It is obviously a lot more complicated than that because even though the ignition trigger has said it is time to spark, the spark will only jump the gap when the air space between the electrodes reaches a certain ionization state (related I believe to the potential voltage threatening to jump the gap). The richness or otherwise of the fuel mixture and the load under which the engine is operating also affects this (worst case is with wide open throttle at low revs).

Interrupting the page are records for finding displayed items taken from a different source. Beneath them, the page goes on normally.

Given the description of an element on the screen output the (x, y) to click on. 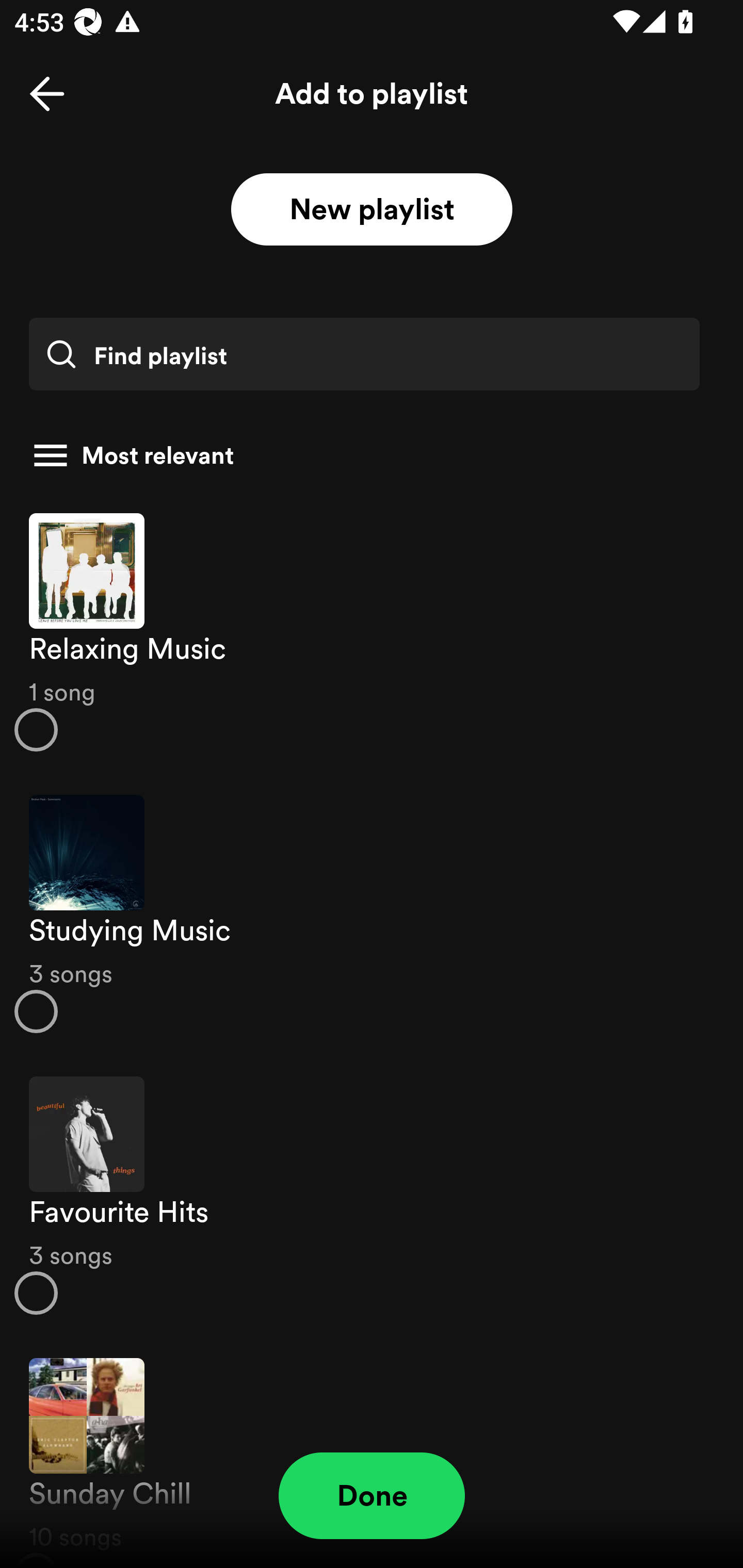
Back (46, 93)
New playlist (371, 210)
Find playlist (363, 354)
Most relevant (363, 455)
Relaxing Music 1 song (371, 631)
Studying Music 3 songs (371, 914)
Favourite Hits 3 songs (371, 1195)
Sunday Chill 10 songs (371, 1451)
Done (371, 1495)
Given the description of an element on the screen output the (x, y) to click on. 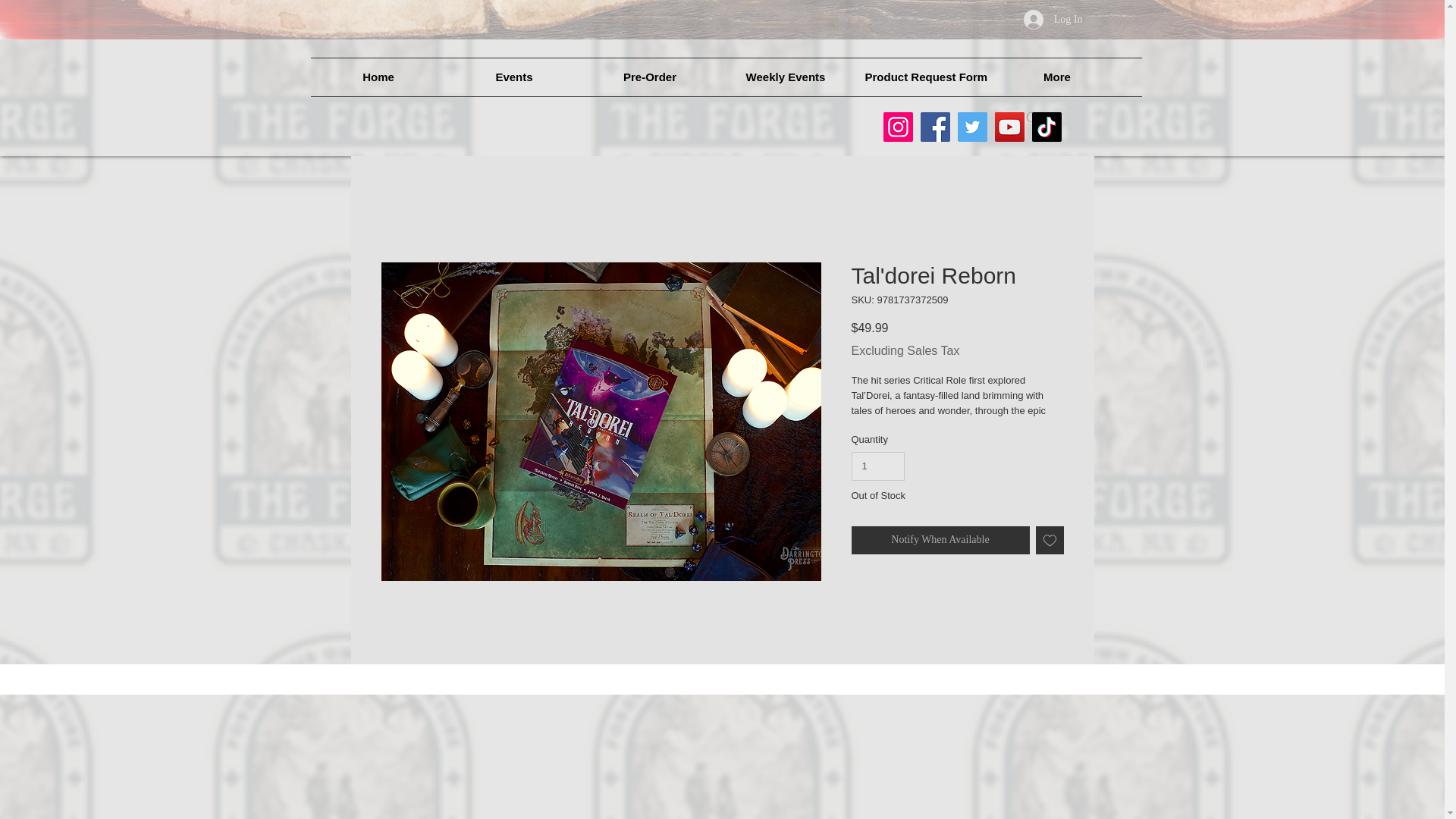
Cart (1034, 117)
Log In (1053, 18)
Notify When Available (939, 540)
Events (512, 77)
Product Request Form (921, 77)
Pre-Order (649, 77)
Weekly Events (785, 77)
Home (378, 77)
1 (877, 466)
Cart (1034, 117)
Given the description of an element on the screen output the (x, y) to click on. 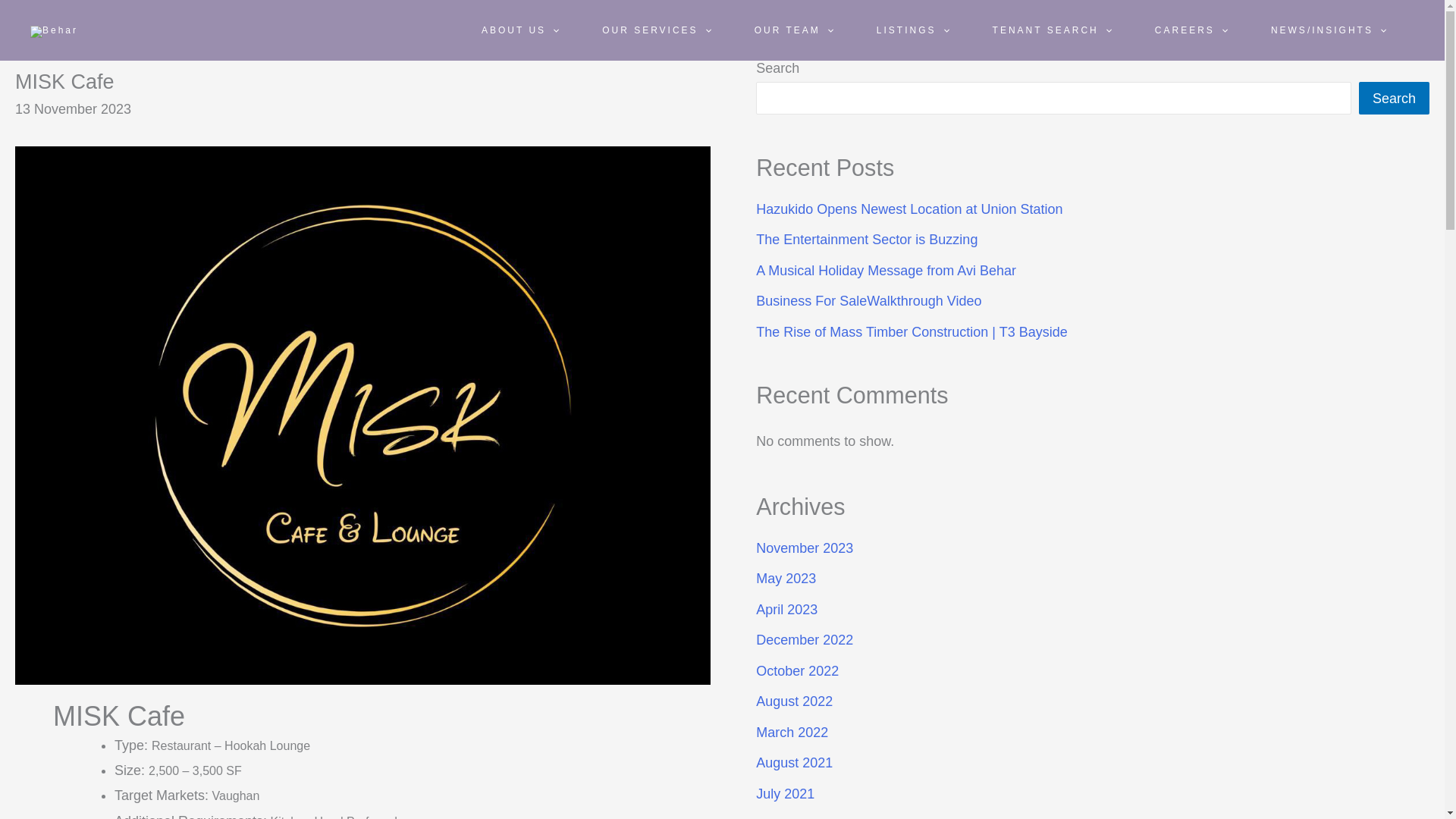
LISTINGS (912, 30)
OUR TEAM (793, 30)
ABOUT US (520, 30)
OUR SERVICES (656, 30)
Given the description of an element on the screen output the (x, y) to click on. 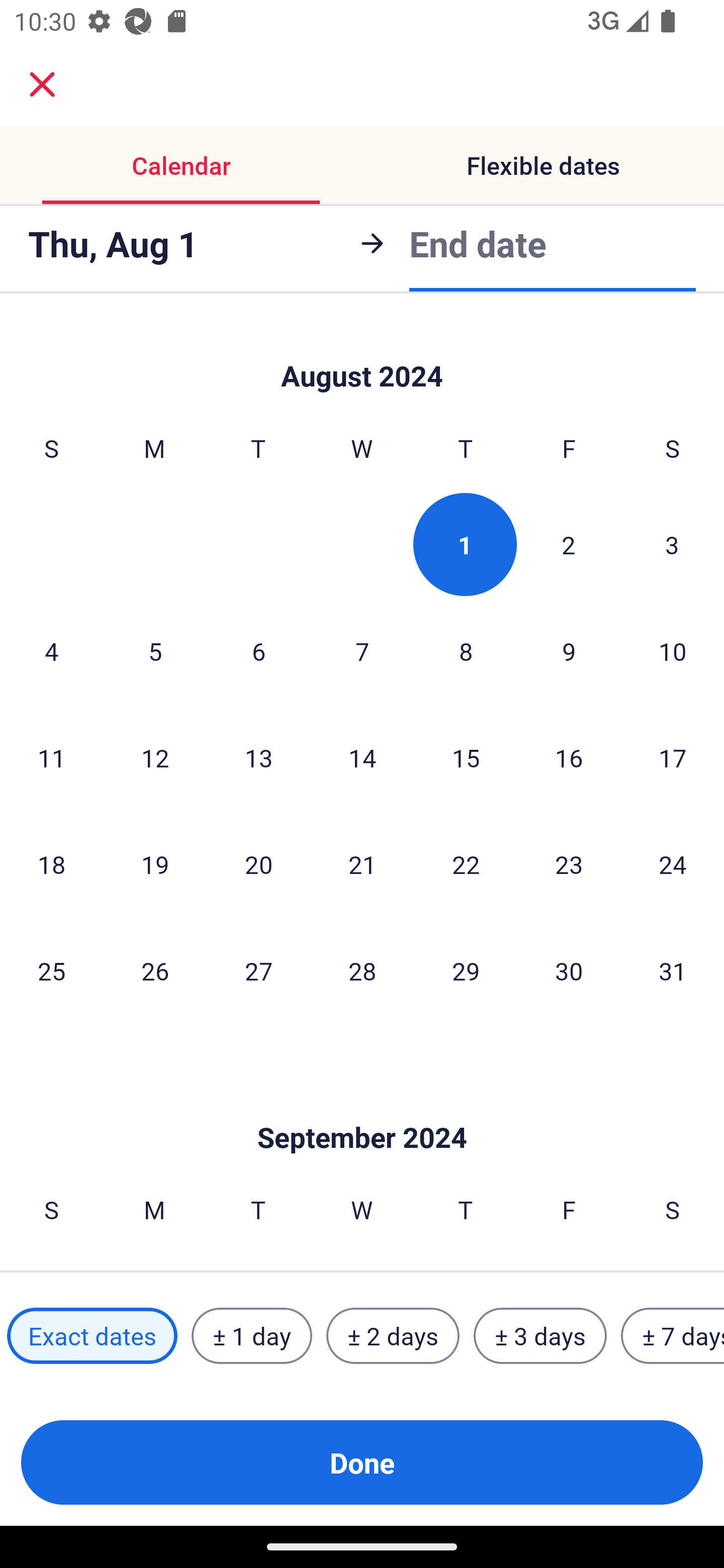
close. (42, 84)
Flexible dates (542, 164)
End date (477, 243)
Skip to Done (362, 354)
2 Friday, August 2, 2024 (568, 543)
3 Saturday, August 3, 2024 (672, 543)
4 Sunday, August 4, 2024 (51, 650)
5 Monday, August 5, 2024 (155, 650)
6 Tuesday, August 6, 2024 (258, 650)
7 Wednesday, August 7, 2024 (362, 650)
8 Thursday, August 8, 2024 (465, 650)
9 Friday, August 9, 2024 (569, 650)
10 Saturday, August 10, 2024 (672, 650)
11 Sunday, August 11, 2024 (51, 757)
12 Monday, August 12, 2024 (155, 757)
13 Tuesday, August 13, 2024 (258, 757)
14 Wednesday, August 14, 2024 (362, 757)
15 Thursday, August 15, 2024 (465, 757)
16 Friday, August 16, 2024 (569, 757)
17 Saturday, August 17, 2024 (672, 757)
18 Sunday, August 18, 2024 (51, 863)
19 Monday, August 19, 2024 (155, 863)
20 Tuesday, August 20, 2024 (258, 863)
21 Wednesday, August 21, 2024 (362, 863)
22 Thursday, August 22, 2024 (465, 863)
23 Friday, August 23, 2024 (569, 863)
24 Saturday, August 24, 2024 (672, 863)
25 Sunday, August 25, 2024 (51, 970)
26 Monday, August 26, 2024 (155, 970)
27 Tuesday, August 27, 2024 (258, 970)
28 Wednesday, August 28, 2024 (362, 970)
29 Thursday, August 29, 2024 (465, 970)
30 Friday, August 30, 2024 (569, 970)
31 Saturday, August 31, 2024 (672, 970)
Skip to Done (362, 1106)
Exact dates (92, 1335)
± 1 day (251, 1335)
± 2 days (392, 1335)
± 3 days (539, 1335)
± 7 days (672, 1335)
Done (361, 1462)
Given the description of an element on the screen output the (x, y) to click on. 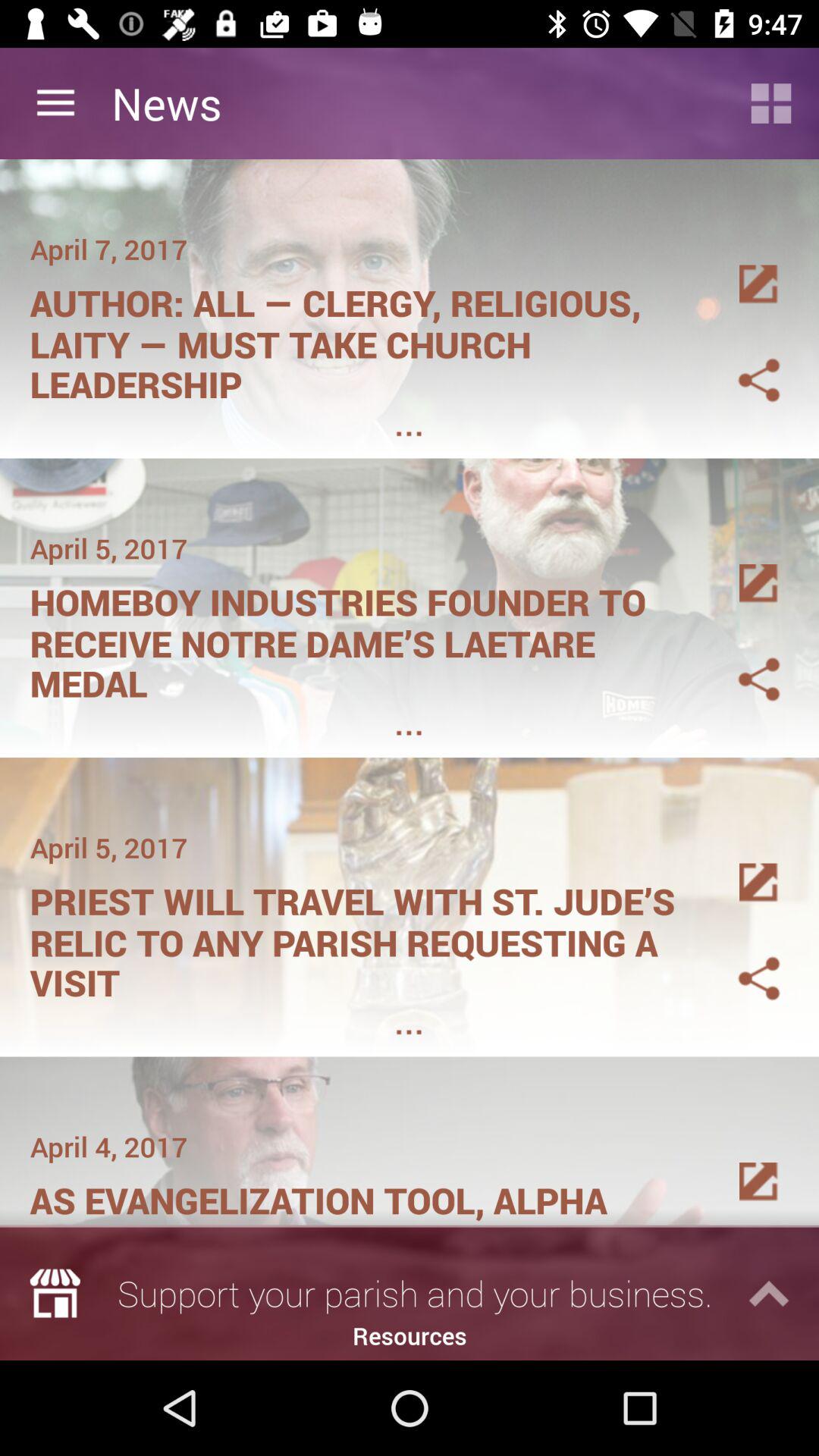
save tha gallry image (740, 362)
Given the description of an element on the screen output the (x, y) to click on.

With a fuel injection system the throttle position sensor in conjunction with the ECU which is also monitoring revs adjusts the timing of the spark to optimize the effectiveness of the burn (and in the certain knowledge that the coil stick can only deliver 20k volts).
With carburetor bikes the fueling is much less likely to be a precise / ideal air fuel ratio of 12.5 to 13.1 :1 and for the spark to actually jump outside this range and burn the mixture completely it needs and benefits from the higher voltage which is able to overcome the sub optimal sparking and burning conditions.
The ignition system I have bought includes an ignitech box which has a take off for a Throttle Position Sensor (TPS) and FBG state in their blurb that fitting a TPS to a carburetor M900 is a really worthwhile mod giving much snappier mid- range and take off from low revs.
I may consider this modification after I have got the thing running but from memory the space around the cable quadrant is heavily congested and I might take the view that it is just something else to go wrong. ????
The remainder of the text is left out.